Papyrology offers a wide array of still relatively untapped venues of research stretching from the more traditional text-critical issues to the study of ancient Christian books as precious evidence for the sociocultural practices of writing and reading sacred texts and their commentaries.
Moreover, documentary papyrology provides clues to understand more adequately the social context of the earliest texts produced by the followers of Jesus. Bazzana's forthcoming book ("Kingdom and Bureaucracy: Scribes and the Authors of Q in Light of Documentary Papyri") deals with the administrative backdrop of the Sayings Gospel Q and with its implications for the ideological construction of the discourse around the basileia of God.
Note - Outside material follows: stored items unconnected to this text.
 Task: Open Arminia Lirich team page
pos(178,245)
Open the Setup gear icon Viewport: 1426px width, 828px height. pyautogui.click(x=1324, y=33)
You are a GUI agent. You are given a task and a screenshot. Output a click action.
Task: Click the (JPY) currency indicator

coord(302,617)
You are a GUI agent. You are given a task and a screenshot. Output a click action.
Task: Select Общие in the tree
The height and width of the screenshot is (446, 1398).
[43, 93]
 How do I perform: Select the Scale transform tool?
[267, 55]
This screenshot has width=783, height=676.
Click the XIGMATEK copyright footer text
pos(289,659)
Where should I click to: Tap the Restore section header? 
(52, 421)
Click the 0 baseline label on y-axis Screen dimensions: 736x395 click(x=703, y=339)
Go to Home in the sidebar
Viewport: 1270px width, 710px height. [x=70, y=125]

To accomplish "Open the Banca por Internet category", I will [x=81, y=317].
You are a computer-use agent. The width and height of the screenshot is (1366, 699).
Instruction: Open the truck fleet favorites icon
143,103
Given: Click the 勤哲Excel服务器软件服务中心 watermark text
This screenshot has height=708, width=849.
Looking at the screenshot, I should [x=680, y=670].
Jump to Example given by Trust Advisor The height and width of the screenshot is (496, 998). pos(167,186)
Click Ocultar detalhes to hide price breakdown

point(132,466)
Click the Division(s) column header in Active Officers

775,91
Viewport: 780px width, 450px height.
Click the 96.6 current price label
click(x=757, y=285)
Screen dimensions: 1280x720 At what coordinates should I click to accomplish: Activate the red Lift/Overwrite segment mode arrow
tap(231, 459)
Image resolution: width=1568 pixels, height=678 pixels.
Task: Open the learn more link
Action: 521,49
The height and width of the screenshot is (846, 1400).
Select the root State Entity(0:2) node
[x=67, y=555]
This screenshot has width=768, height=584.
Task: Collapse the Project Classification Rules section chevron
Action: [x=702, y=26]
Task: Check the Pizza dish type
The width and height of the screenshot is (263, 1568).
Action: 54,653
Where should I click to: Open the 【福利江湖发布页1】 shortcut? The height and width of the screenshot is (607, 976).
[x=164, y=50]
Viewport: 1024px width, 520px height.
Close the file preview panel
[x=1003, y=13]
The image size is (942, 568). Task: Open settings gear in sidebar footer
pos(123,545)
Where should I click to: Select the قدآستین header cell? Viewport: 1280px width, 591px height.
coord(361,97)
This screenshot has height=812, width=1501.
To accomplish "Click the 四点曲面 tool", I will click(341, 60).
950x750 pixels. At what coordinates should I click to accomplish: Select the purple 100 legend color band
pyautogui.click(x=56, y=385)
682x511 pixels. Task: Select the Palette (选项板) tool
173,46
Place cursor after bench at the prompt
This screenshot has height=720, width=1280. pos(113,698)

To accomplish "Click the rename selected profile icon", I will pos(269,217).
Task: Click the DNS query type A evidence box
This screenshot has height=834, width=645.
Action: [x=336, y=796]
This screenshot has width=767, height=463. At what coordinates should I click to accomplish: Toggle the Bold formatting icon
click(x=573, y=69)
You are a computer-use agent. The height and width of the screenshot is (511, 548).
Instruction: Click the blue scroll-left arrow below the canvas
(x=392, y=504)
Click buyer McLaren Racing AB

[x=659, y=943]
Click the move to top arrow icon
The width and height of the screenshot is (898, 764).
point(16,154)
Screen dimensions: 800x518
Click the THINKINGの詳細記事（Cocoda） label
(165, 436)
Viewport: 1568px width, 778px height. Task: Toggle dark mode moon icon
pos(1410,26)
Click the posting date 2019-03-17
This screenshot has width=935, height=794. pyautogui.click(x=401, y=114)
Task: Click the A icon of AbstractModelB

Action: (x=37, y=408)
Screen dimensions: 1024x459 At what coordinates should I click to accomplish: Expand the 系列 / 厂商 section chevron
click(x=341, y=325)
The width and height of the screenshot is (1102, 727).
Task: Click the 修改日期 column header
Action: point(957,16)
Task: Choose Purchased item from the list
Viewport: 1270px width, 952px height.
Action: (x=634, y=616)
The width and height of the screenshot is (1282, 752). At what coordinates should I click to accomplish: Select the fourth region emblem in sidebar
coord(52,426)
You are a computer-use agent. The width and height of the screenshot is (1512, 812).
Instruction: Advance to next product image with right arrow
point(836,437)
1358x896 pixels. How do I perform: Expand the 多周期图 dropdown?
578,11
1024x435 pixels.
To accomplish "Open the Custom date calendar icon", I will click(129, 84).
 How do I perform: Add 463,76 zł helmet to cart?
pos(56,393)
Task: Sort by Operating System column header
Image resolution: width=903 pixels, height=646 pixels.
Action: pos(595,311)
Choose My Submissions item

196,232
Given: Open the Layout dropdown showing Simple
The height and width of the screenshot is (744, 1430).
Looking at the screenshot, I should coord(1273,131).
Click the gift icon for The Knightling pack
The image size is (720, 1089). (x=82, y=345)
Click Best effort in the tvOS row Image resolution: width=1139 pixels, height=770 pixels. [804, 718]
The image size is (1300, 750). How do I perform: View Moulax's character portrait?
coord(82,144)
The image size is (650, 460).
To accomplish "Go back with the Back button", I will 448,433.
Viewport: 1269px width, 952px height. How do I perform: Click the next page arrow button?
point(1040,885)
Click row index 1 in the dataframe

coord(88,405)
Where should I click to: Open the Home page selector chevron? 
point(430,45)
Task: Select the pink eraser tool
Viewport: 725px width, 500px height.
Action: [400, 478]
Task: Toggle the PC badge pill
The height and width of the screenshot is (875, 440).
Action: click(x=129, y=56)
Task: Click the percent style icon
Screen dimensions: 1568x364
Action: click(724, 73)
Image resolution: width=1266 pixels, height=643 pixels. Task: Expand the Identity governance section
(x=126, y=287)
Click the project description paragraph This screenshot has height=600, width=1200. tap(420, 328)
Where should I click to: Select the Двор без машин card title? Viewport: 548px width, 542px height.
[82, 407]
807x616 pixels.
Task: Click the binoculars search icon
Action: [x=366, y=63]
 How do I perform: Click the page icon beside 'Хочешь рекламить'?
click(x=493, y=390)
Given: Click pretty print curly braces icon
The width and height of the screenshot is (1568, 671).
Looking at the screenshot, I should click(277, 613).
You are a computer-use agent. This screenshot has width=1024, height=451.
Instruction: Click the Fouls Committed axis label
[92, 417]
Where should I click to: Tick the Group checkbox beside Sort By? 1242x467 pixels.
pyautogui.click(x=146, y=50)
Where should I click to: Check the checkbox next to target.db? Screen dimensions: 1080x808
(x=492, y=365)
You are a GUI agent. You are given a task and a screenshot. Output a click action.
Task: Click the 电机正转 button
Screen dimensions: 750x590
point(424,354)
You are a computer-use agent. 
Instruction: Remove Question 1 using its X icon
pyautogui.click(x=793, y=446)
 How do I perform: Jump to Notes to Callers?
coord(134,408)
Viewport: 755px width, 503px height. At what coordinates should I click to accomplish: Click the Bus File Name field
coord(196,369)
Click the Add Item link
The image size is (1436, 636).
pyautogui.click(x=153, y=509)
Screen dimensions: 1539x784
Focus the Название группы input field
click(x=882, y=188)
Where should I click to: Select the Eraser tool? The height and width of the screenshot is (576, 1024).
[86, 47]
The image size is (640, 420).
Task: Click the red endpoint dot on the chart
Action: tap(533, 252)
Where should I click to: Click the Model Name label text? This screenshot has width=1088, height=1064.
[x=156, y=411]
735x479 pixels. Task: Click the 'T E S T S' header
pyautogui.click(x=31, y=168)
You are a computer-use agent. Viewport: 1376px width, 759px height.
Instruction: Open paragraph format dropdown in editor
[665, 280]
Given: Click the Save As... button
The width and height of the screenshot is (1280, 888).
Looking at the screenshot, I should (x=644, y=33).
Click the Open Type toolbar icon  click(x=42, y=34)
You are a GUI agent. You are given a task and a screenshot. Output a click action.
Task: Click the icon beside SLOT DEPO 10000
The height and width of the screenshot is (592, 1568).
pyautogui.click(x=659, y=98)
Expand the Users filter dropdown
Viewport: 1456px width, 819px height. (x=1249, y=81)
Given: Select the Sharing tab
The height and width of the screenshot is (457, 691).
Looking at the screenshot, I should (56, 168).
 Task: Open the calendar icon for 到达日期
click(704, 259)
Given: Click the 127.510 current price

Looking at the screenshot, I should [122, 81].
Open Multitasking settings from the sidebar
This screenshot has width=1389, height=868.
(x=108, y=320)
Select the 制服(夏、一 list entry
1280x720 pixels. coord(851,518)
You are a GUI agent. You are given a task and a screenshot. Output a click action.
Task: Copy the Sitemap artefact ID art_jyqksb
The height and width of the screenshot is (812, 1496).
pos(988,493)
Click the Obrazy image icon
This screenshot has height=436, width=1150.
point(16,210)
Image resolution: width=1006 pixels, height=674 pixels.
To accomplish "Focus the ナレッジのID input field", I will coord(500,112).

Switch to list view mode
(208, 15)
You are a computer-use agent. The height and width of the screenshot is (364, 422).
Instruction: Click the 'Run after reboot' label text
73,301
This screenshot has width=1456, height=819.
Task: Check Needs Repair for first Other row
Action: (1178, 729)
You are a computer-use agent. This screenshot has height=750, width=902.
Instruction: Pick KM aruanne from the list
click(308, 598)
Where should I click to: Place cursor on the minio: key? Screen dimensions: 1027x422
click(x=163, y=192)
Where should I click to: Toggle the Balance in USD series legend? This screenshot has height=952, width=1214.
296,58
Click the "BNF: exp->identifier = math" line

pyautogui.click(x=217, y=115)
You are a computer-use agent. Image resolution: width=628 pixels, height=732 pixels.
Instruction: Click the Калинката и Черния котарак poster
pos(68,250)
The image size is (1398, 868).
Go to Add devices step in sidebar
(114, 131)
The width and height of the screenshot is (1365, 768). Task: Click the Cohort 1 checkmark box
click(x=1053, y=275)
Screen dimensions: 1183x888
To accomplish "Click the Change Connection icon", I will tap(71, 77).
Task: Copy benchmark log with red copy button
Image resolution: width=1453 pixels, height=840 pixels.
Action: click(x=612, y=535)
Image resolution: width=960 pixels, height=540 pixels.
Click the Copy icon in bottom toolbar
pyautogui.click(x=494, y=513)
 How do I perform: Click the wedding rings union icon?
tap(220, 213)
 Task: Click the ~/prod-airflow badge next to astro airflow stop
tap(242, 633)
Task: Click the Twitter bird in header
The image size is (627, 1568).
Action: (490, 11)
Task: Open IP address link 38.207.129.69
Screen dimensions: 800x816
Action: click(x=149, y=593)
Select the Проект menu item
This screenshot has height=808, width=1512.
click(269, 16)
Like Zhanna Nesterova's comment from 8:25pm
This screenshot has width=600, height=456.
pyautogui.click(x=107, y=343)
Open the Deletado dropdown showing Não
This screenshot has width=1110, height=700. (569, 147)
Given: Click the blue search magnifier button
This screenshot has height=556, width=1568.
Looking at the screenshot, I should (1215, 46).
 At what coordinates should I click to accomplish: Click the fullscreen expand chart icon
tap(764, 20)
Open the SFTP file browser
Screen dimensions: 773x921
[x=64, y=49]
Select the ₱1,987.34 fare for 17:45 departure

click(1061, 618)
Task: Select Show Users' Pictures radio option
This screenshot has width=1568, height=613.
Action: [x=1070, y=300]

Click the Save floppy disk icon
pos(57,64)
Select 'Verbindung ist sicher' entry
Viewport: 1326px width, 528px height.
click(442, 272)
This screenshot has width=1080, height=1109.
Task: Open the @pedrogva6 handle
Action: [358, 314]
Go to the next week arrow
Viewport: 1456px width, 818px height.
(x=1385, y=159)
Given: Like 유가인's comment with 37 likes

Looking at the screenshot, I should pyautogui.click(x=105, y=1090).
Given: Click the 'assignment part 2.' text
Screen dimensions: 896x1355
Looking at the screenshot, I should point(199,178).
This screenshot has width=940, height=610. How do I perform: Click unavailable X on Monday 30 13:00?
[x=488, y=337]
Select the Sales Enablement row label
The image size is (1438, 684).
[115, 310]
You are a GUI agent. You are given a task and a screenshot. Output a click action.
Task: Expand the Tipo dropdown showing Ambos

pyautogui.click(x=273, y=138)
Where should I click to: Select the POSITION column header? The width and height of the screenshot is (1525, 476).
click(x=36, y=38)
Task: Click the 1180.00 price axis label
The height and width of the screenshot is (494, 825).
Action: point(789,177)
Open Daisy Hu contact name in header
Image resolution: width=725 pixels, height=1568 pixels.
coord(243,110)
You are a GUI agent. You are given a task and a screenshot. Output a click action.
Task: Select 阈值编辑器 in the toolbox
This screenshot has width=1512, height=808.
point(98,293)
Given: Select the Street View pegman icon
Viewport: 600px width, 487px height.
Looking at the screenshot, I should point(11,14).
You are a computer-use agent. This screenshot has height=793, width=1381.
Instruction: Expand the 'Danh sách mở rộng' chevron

Bazzana is also working on a volume on Q for the series Papyrologische Kommentare zum Neuen Testament.
Bazzana's future research projects include the study of ancient writing on magic and witchcraft as sociocultural practices, legal discourses, and ideological construals, and the building of a critical theory of biblical translation with attention to its theoretical as well as practical implications.
Current and future courses
- HDS 1202: Introduction to the New Testament (Fall 2013)
- HDS 1277: Historical Jesus (Spring 2016)
- HDS 1527: Greek Exegesis of Mark (Spring 2014)
- HDS 1534: Papyrology and the New Testament (Fall 2015)
- HDS 1536: Apocalyptic Literature of the Second Temple Period (Spring 2014)
- HDS 1538: Greek Exegesis of John (Spring 2016)
- HDS 1555: Witchcraft in Early Christianity (Fall 2013)
- HDS 1562: Gospel Parables in their Social Context (Fall 2015)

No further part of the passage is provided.